Data Mining: The Xbox Files
Effective data mining is all about connecting the dots. In the days after two men were arrested for going on a shooting spree in the Washington D.C. area, word got out that witnesses had spotted the snipers' car. What's more, police had previously run the car's license plates through their system several times. But authorities never made the connection, and the men were eventually arrested based on other information. And if the terrorist attacks of September 11, 2001, have taught law enforcement anything, it's that authorities know more than they think they know about potential criminals—but they don't always know how to put the pieces together.
Nearly every organization has a database, and most have more than one. If organizations can piece together information from these various databases, they can catch more criminals, sell more products, or simply operate more efficiently.
"It's ironic. The more organizations know about themselves and their customers, the less they know what to do about it," says Usama Fayyad, CEO of data-mining company digiMine. "Everyone understands the value of data, so they store a lot of it. But they can't always get to their data. And when they get to it, they have trouble making sense of it."
Companies like digiMine, Autonomy, ClearForest, and iPhrase Technologies sell software that uses complex algorithms to look for relationships between data points that are either spread across multiple data warehouses or collected into one.
Government agencies can certainly benefit from data mining. In fact, Autonomy and other companies are supplying the U.S. Department of Homeland Security with software to share and analyze data.
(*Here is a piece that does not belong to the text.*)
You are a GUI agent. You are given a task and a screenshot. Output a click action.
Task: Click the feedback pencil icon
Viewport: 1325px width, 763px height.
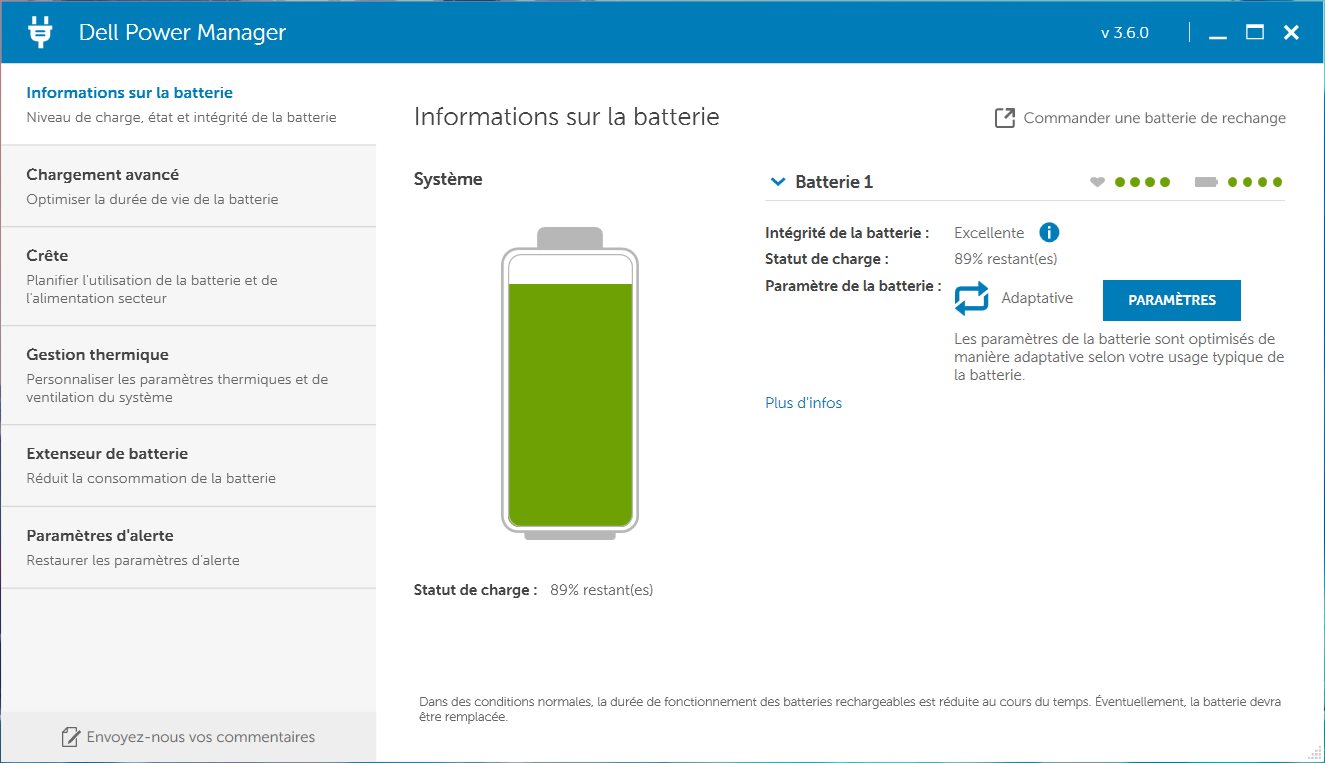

But retailers seem to use the technology best. Microsoft's Web site for its popular game console, the Microsoft Xbox, uses digiMine to study Web activity and map it against marketing data. The goal is to sell more products and tailor the site to individuals' tastes.
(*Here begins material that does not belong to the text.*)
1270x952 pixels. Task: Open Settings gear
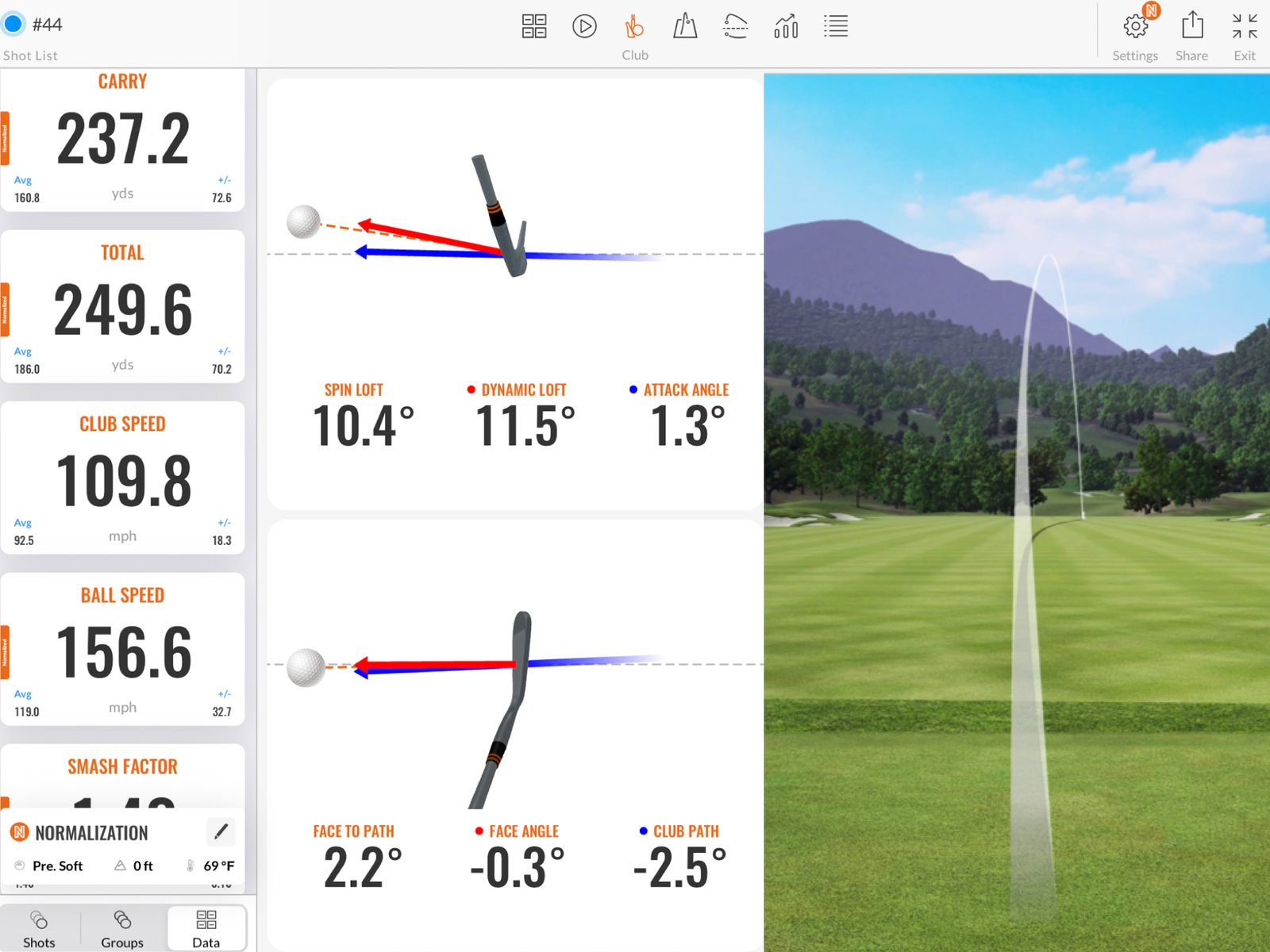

"The information we pull together is central to Xbox marketing," says Scott Pickle, Xbox online's site manager. "It's important for us to be able to segment users and understand their behavior in order to give them what they want."
Web logs of Xbox's site visitors are stored in a data warehouse that digiMine hosts, while customers' personal information is stored at Microsoft. Site managers in 27 countries, as well as Xbox marketing staff, can initiate a data query from a Web browser. digiMine then extracts the relevant data, such as players of the game Halo who have read the site's article on Star Wars: The Clone Wars and indicated an interest in buying any game within the last ten days by clicking through to one of Xbox online's retail partners. Once digiMine returns the information, Xbox marketers can map the data against its internal database to create targeted e-mail offers.
Some data-mining solutions are customer facing, offering friendly interfaces for self-service customer support and research. Charles Schwab uses data-mining technology from iPhrase to power its online search tool. As a simple example, someone can ask the system, "What is the difference between a stop order and a limit order?" Rather than just showing entire documents that describe types of orders, iPhrase mines data files and presents only the relevant information.
"Our customers normally have complex questions that a simple search engine can't answer," says Leigh Hood, Schwab's director of product development. "This solution actually does research by actively pulling together different information from various sources." The iPhrase solution saves Schwab $125,000 a month by letting customers conduct advanced research into companies and investment options without calling a Schwab representative.
In the end, it doesn't matter if J.Crew online is using digiMine to match potential buyers to the latest line of clothing or the FBI is using ClearForest software to identify terrorists, data mining works the same. By sifting through mountains of information and analyzing relationships, data-mining solutions help make sense out of an increasingly data-driven world.